» DOCUMENT TEXT:
****************

Let’s talk about deep time!
by Hanna Knahl
“Rainforest in Antarctica” sounds like an April fool? Or like a climate apocalypse scenario for the future? It actually was real. Let’s go deep back in time to the fascinating epoch of the dinosaurs!
Deep time in climate science is about travelling back in time – namely very deep – like back to the Cretaceous, almost 100 Million years ago. What’s the most exciting thing about the Cretaceous? Many would say: the dinosaurs! But this epoch was about much more than only dinosaurs. This article will show us an astonishing face of Antarctica revealed by the findings of Klages et al., 2020 [1].
Antarctica has more than one face
Today, Antarctica is covered by a huge ice sheet. But during the Cretaceous it must have looked completely different because Earth’s climate was much hotter than today. Show us your other face, Antarctica!
How do we find out about Antarctica during the Cretaceous?
Vegetation and climate in deep time can be recovered from ocean sediments. Layers of sediments preserve information about the climate they were formed in. In this special case the former surface of the Antarctic continent sank underneath the ocean. Then, sediments formed above and thereby preserved the old forest floor. Scientists around Johann Klages from the Alfred-Wegener-Institute in Bremerhaven (AWI) were able to drill a core from these special old sediments.
The expedition
To drill a sediment core in Antarctica you need a well-planned research expedition and fancy technical equipment. The Polarstern expedition PS104 went to the drill site in the Amundsen Sea in West Antarctica (see Figure 3). While Polarstern was floating above the spotted drill site, the drill rig called “MeBo” was lowered 950 metres down to the sea floor. It then drilled into the ocean floor with a tube which collects the sediment layer by layer. Sounds easy but the robotic drill rig MARUM-MeBo70, which was developed at Center for Marine Environmental Science (MARUM) in Bremen, looks technically very complicated (see Figure 4). After the remotely controlled drilling, the sediment core was brought up with MeBo back on deck of Polarstern (see Figure 4).
Many hands were needed to analyse and preserve the fresh drill core of 30 metres length in total (Figure 5).
It is the first sediment core drilled this far South. Therefore, it helps enormously to close the gap of knowledge about Antarctica in deep time. So, what does the core tell us?
Root system of a rainforest
3 metres of the sediments (shown in Figure 6 (lower part)) contain a big variety of information. First of all, the very important information about the time. This part of the core is around 90 Million years old – so, it’s from the middle of the Cretaceous (for the experts: Turonian-Santonian).

****************

» DATA SHOWN:
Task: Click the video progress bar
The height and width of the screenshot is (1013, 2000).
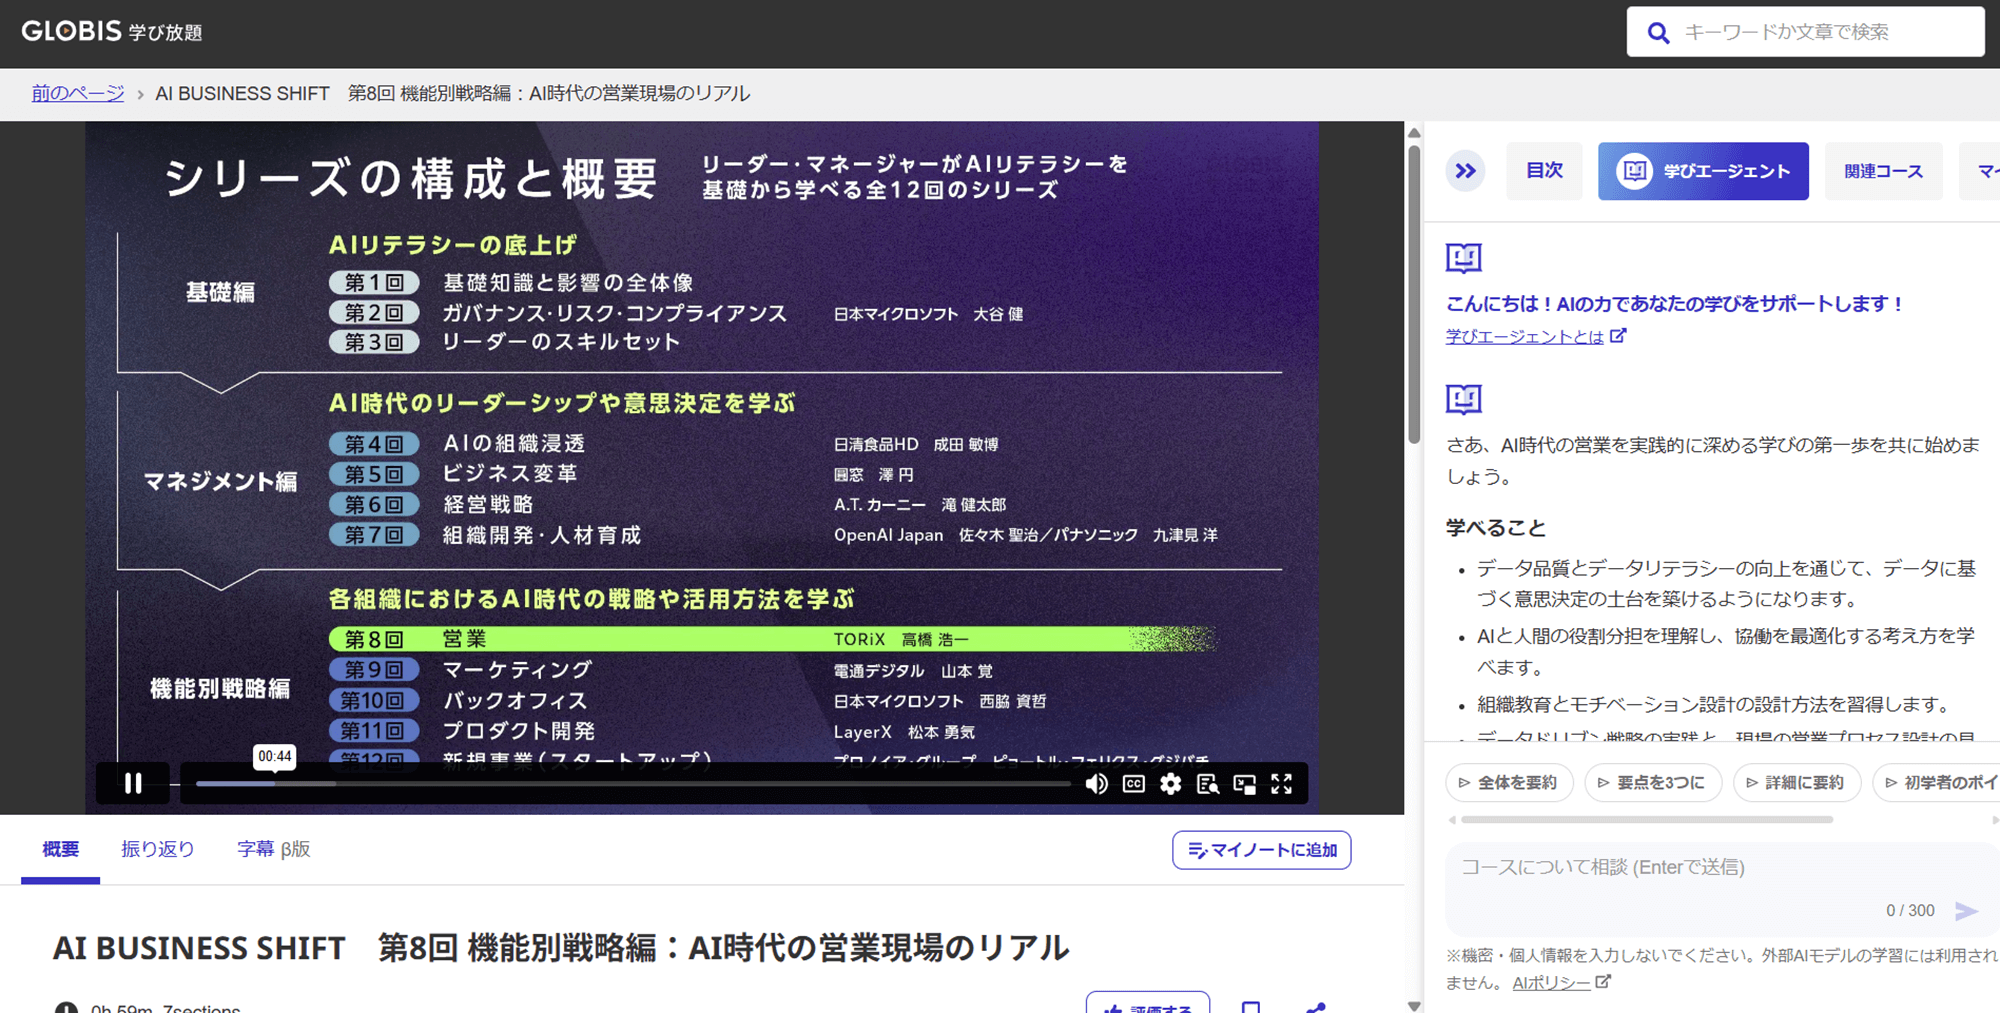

****************

» WORK INSTRUCTION 1:
In the article about deep time and Antarctica, how many metres down was the drill rig MeBo lowered to reach the sea floor?
» WORK INSTRUCTION 2:
Which figure numbers does the deep time article refer to? List them all.
» WORK INSTRUCTION 3:
Continue the article on Antarctica's Cretaceous rainforest after its last sentence.

» TASK RESPONSE 1:
950 metres.

» TASK RESPONSE 2:
Figure 3, Figure 4, Figure 5, Figure 6

» TASK RESPONSE 3:
It contains pollen, spores and even a very fascinating root system which is nicely visible in the CT scan of the core (Figure 6 (right) in green). These roots are the remanence of a temperate lowland rainforest which might have looked alike the beautiful drawing in Figure 7 (also teaser figure).
Over 60 different pollen and spore taxa can be found that show a very complex ecosystem. Many taxa belong to conifer trees and ferns. Together with the ferns flowering shrubs might have grown in the understory of the forest. Other taxa also indicate there were fresh water bodies (e.g. lakes or rivers) being the habitat of cyanobacterial mats.
So, only 900 km away from the paleo-South pole there has grown a rainforest. Imagine a rainforest being in the dark for over four months because of the polar night. That’s really exciting news!
Today temperate rainforests cannot be found this far South (there is ice everywhere). Such rainforests can now be found in Canada [3] or Chile [4]. For sure, this is still a temperate rainforest and not comparable to tropical rainforests like the Amazonian. But still very different to the icy face Antarctica is showing us today.
Could ice even exist there?
To grow ice, you need temperatures below 0°C and precipitation. To sustain an ice sheet over years, even in summer you need temperatures around 0°C as maximum.
Let’s have a look on the reconstructed climate of the core:
- Precipitation: 1,120 mm per year (that’s a lot)
- Annual mean temperature: 13°C (very warm)
- Hottest summer month: 18.5°C (definitely too hot)
So, there would have been enough precipitation but it was too warm to grow ice in this place.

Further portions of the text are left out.